## Source passage

_ _ _ _

Can Government Spending Really Increase Happiness?

Research suggests it can—but the real answer is more complicated.
Library shelves

In November, new research suggested the possibility of an Eden for urban planning: Appeasing citizens could be as simple as providing safe access to a public park. As Pacific Standard reported last month, the study in question found that people are happier in states that spend more on public goods such as libraries, highways, natural resources, and police protection.

Some readers, however, were skeptical of the report’s results when they were publicly released this week. In a country with an ever-widening wealth disparity, these public goods are not evenly distributed, just like the income that pays for them.

Baylor University political scientist and study author Patrick Flavin accounted for this problem, issuing his own caveat. “It could be that happier citizens self-select by moving to states that spend comparatively more on public goods,” he said. “It also is possible that happier citizens support higher spending on public goods and elect state officials to deliver on that policy.”

Here, “happier citizens” could just as easily be “wealthier citizens.” Money may not buy happiness, but a large body of research has found that poor people face significant mental health disparities.

_ _ _ _

## Source data

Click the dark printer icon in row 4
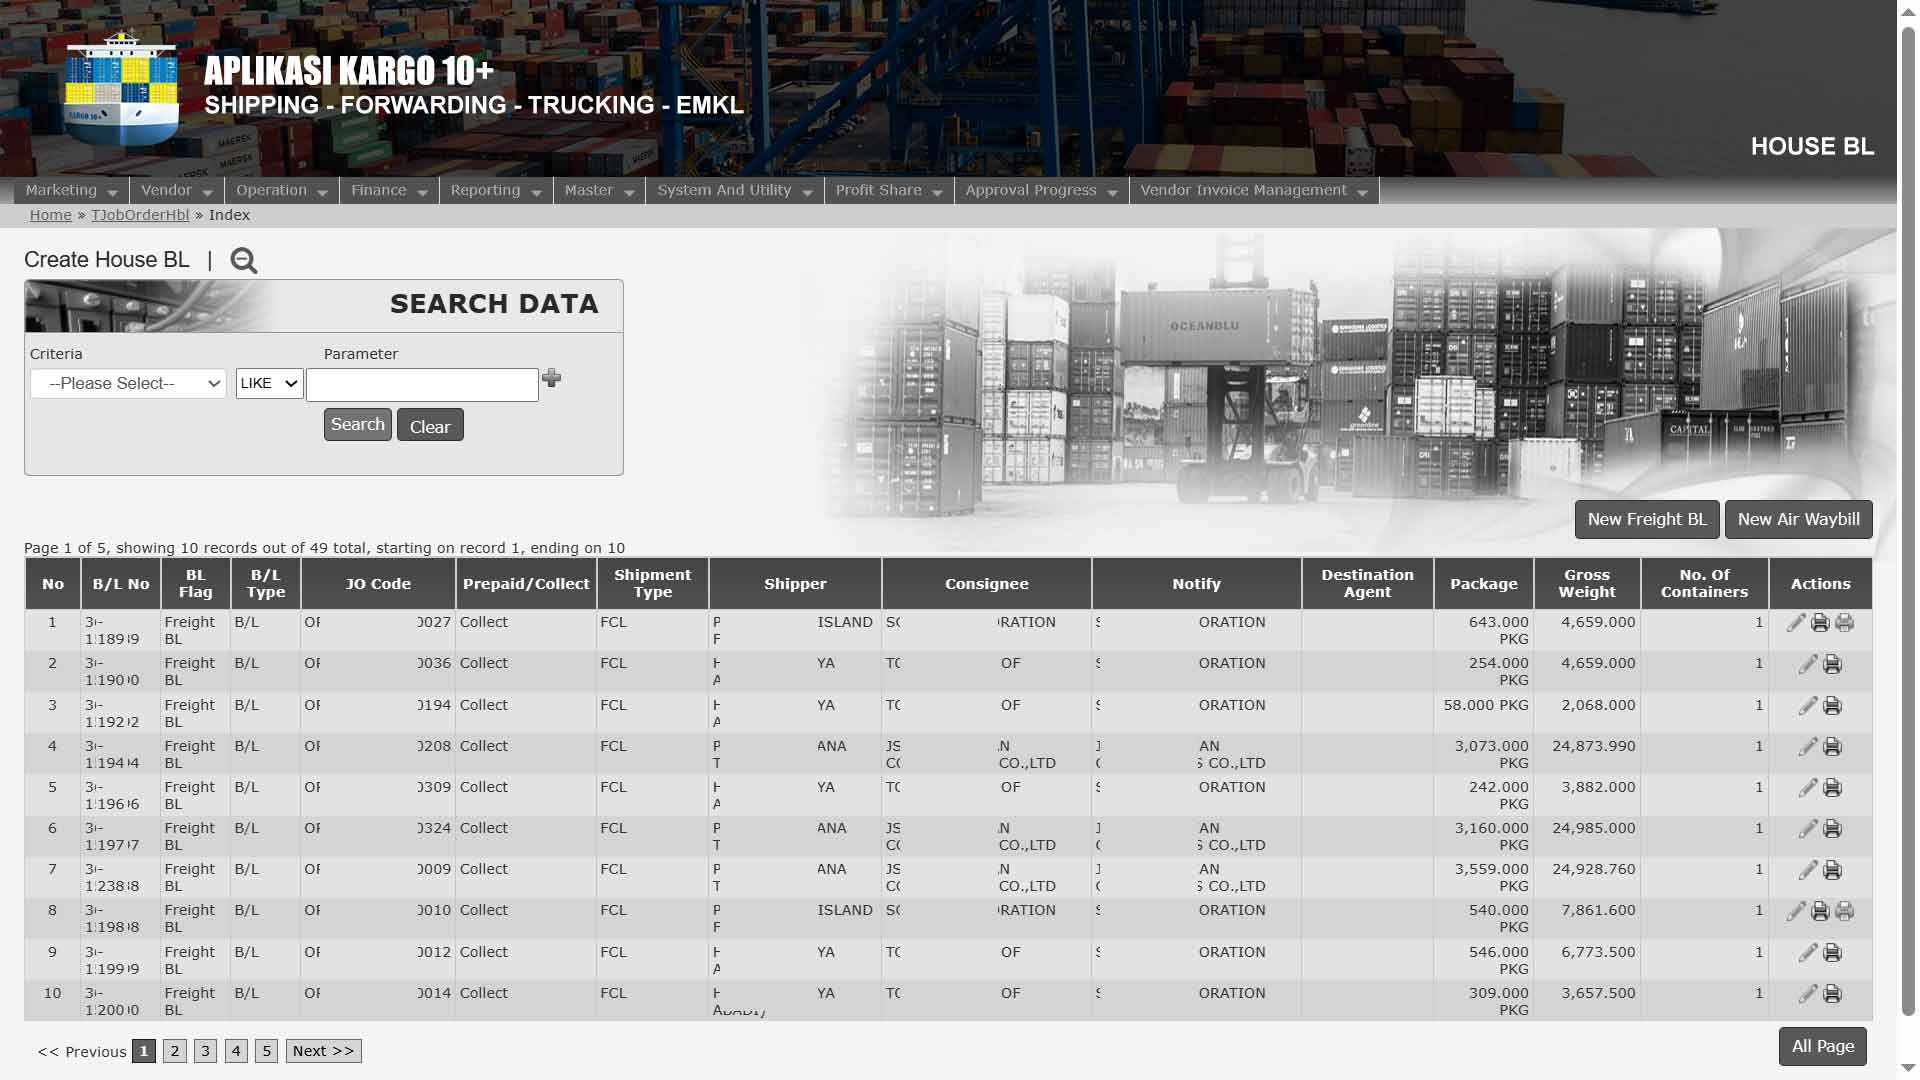Image resolution: width=1920 pixels, height=1080 pixels. (x=1832, y=747)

_ _ _ _

## Short task A
In the article on government spending and happiness, at which university does study author Patrick Flavin work?
## Short task B
Extend the article on government spending and happiness, picking up after its final sentence.

## Expected answer A
Baylor University.

## Expected answer B
While Flavin controls for the effects of income and location in his study, it’s impossible to separate socioeconomic status from the benefits bestowed by public goods. Income taxes fund these goods, making those who pay even happier. But there’s another way to look at it: People with more money, who have experienced firsthand the benefits of investing in public goods like parks and education, and who live in neighborhoods with higher property values, might also be more likely to support greater funding for these goods.

Moreover, not everyone lives in a state where governments are willing to spend as much on public goods. The country’s biggest spenders often have a need, but the differences in funding also depend on socioeconomic factors. According to the Washington, D.C.-based social policy think tank Urban Institute, states with a small population spread over a longer distance (i.e. Alaska) and those with lots of traffic (Maryland) spend the most on highways. D.C. spends the most on parks, followed by states with a lot of national parks. And despite its low crime rate, New York spends the second most on police. Overall, Alaska, with one of the highest median household incomes in the country, spends the most per capita—but it’s frequently ranked dismally low on lists of the happiest states.

So where does this happiness really come from? It’s a question one study alone cannot answer, but others may provide more context:

  • Can you link happiness directly to public goods? The real effects are arguably more complicated, but there is plenty of research suggesting that parks and green space have tangible benefits: giving kids a cognitive advantage, bolstering mental health, reducing stress, fostering altruism in communities, and even reviving the spirit, through work done on the “Attention Restoration Theory.” All of this might serve to make a person happier—but the effect is also linked to other socioeconomic advantages.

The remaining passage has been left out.